- [Activity]
In the entries below, find the line containing "You are a computer-use agent." and the line containing "Click the Lessons label". Copy those two lines and everything between them exactly, and only that.

- [Input data]
--------------------------------

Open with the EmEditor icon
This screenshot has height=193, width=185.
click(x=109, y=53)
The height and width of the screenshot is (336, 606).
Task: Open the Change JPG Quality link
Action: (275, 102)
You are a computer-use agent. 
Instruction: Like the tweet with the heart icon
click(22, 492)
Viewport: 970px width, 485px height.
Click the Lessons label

--------------------------------

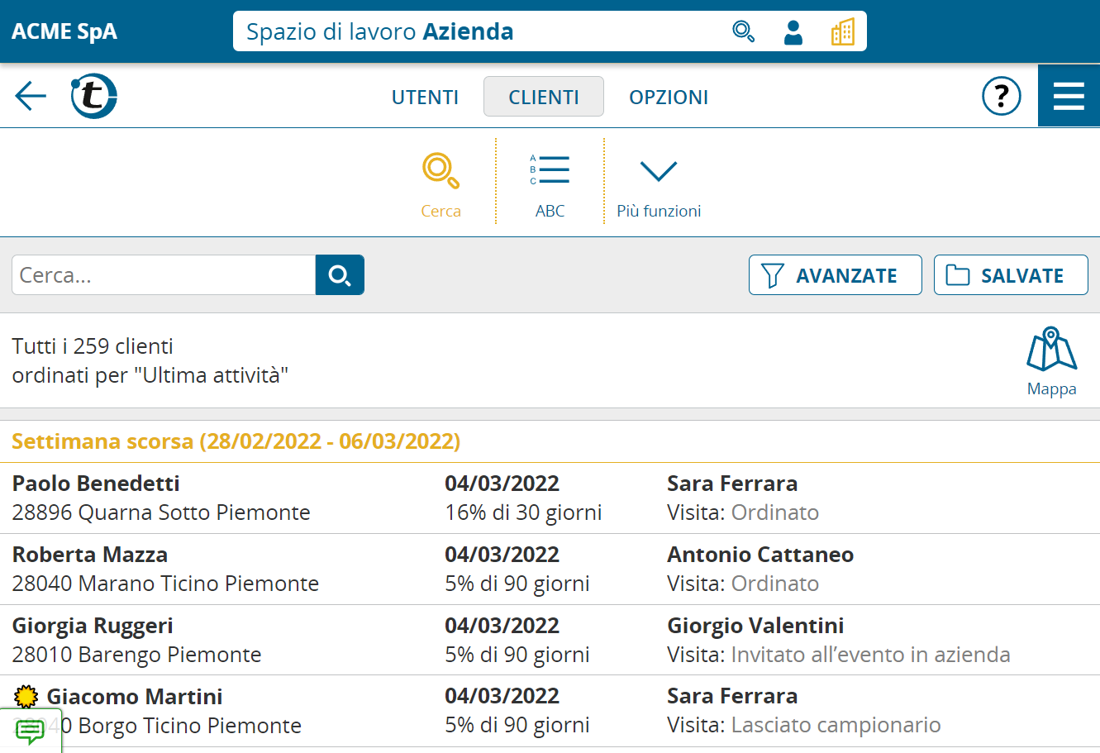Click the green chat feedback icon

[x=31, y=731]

--------------------------------

- [Response for this exercise]
You are a computer-use agent. 
Instruction: Like the tweet with the heart icon
click(22, 492)
Viewport: 970px width, 485px height.
Click the Lessons label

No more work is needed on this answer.